Saved entries:

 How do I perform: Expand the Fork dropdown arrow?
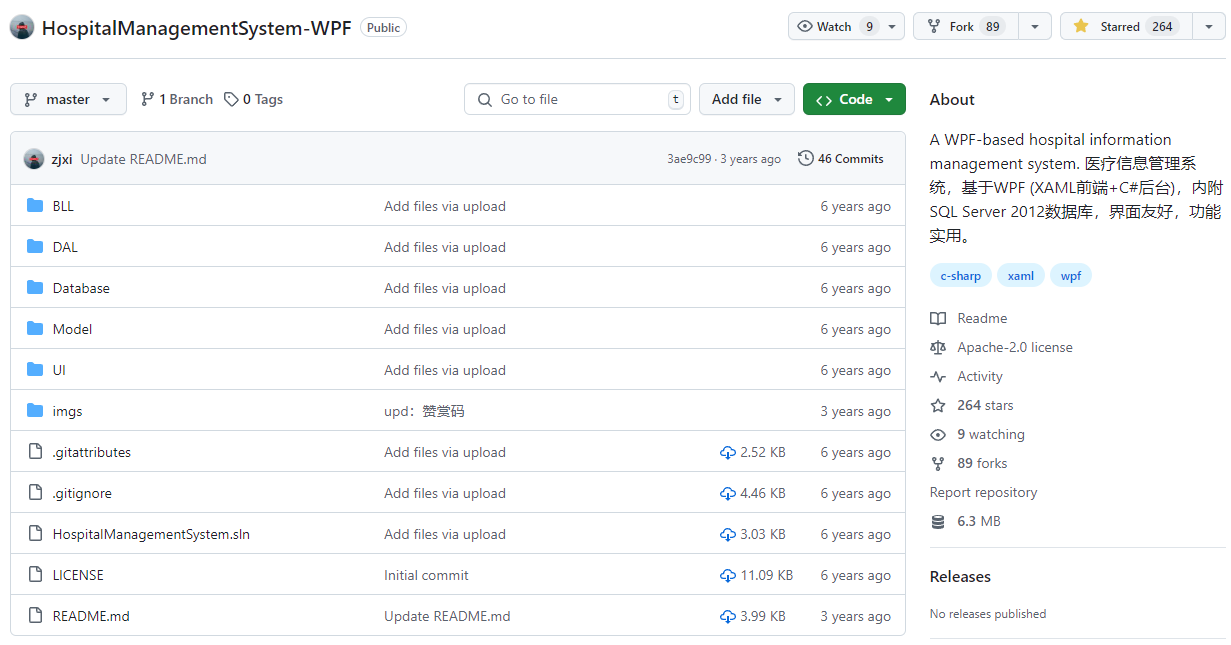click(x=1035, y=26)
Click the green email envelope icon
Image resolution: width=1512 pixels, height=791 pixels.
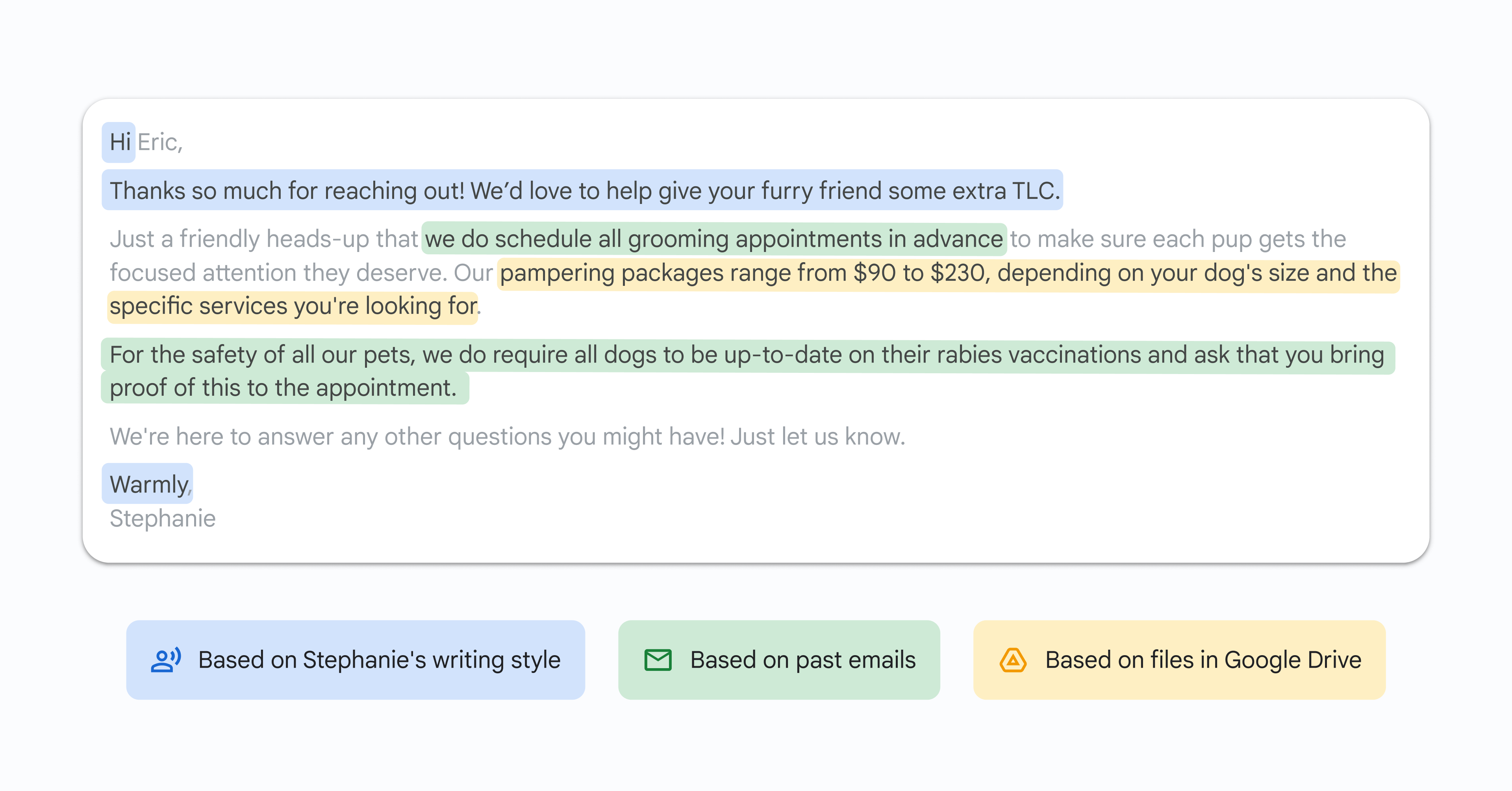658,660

* * *

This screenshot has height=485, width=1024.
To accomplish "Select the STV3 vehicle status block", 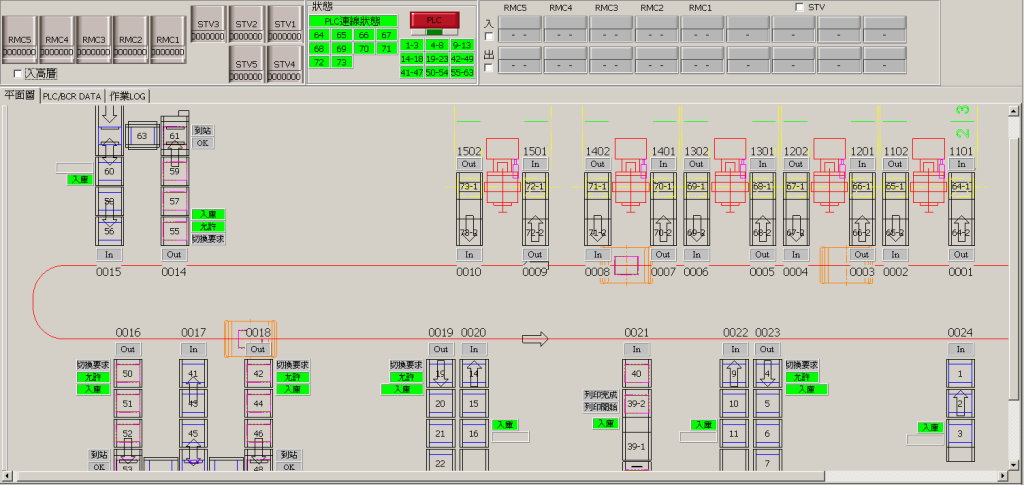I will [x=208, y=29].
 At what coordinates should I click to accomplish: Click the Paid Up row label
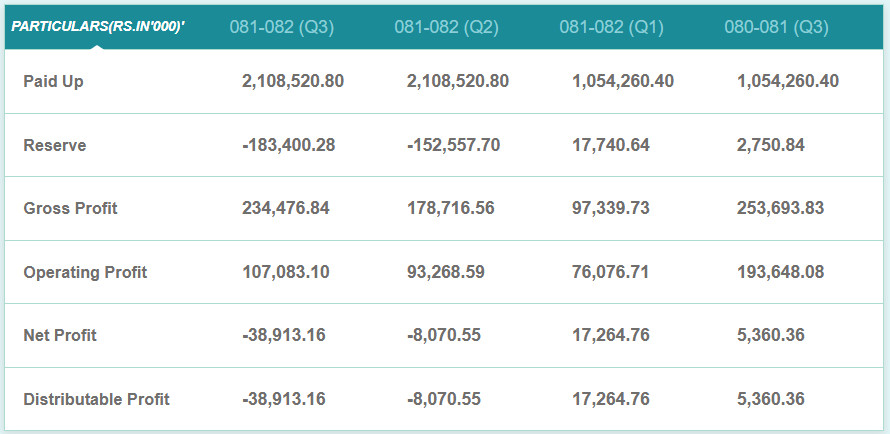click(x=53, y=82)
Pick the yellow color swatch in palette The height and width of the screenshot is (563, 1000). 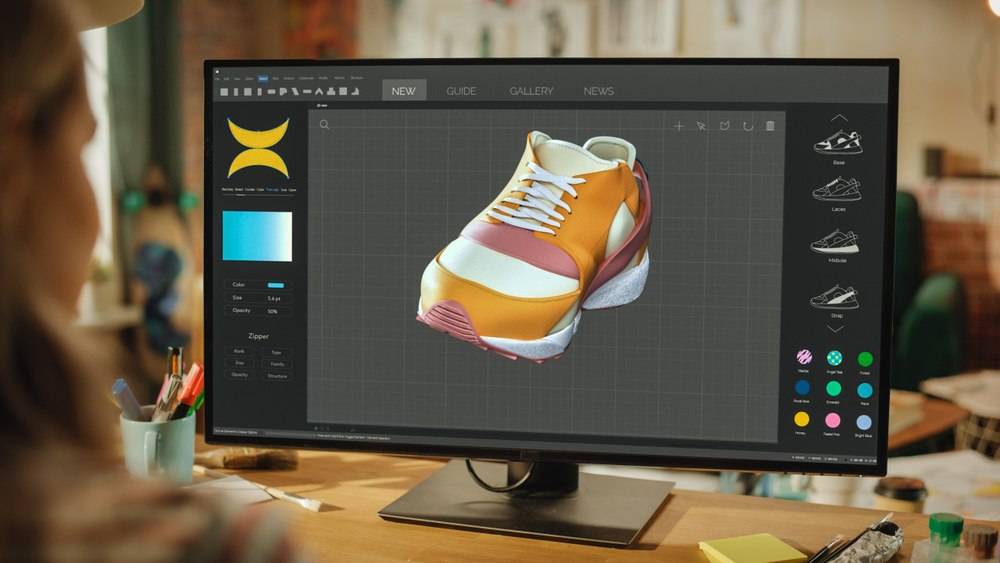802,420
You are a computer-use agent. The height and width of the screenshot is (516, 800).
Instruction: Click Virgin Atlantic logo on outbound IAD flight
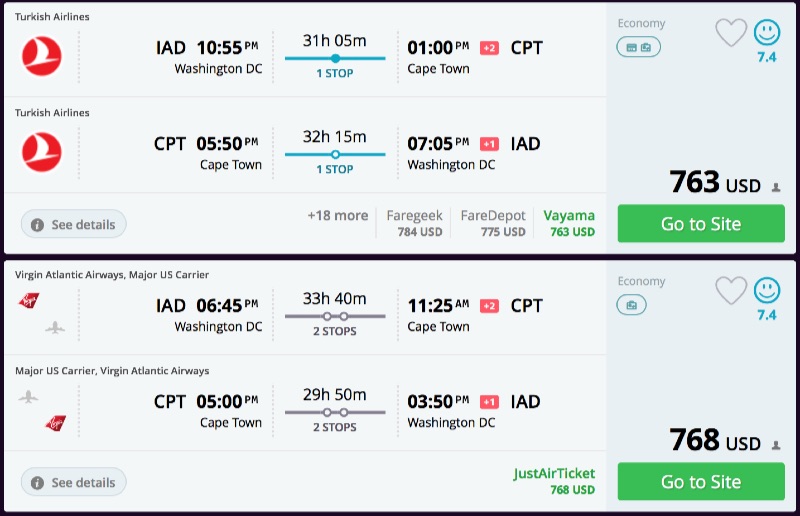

==

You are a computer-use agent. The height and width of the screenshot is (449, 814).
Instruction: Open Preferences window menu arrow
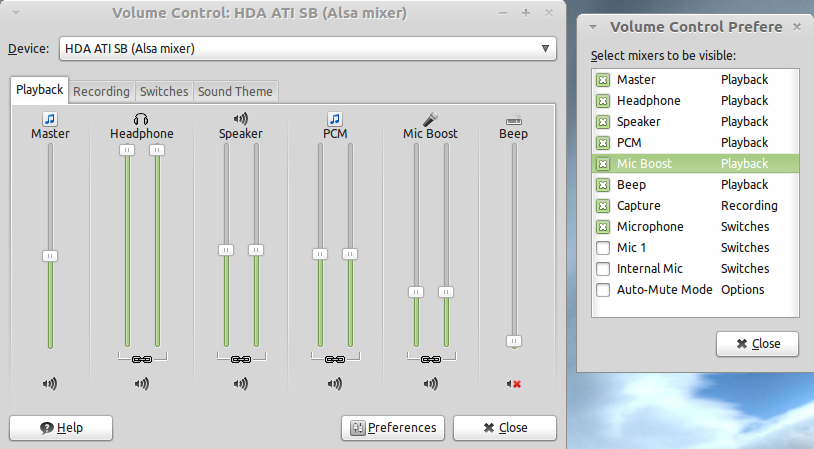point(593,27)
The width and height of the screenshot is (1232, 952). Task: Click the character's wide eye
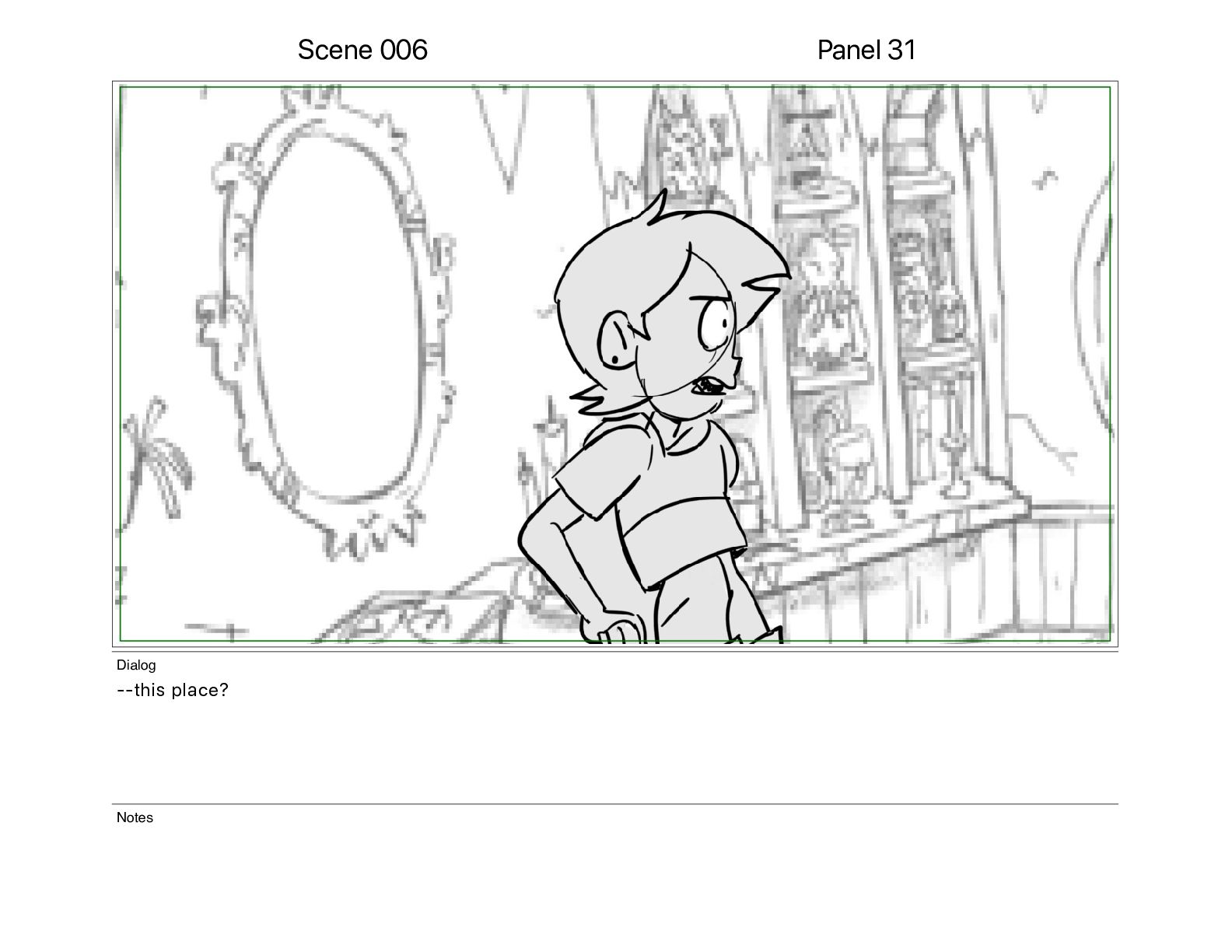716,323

◆ WHAT YOU NEED TO DO ◆
With "computer" as the string to match, show every line of the entries above that has it.

◆ WRITTEN REPLY ◆
You are a computer-use agent. The height and width of the screenshot is (516, 800).
You are a computer-use agent. The height and width of the screenshot is (449, 814).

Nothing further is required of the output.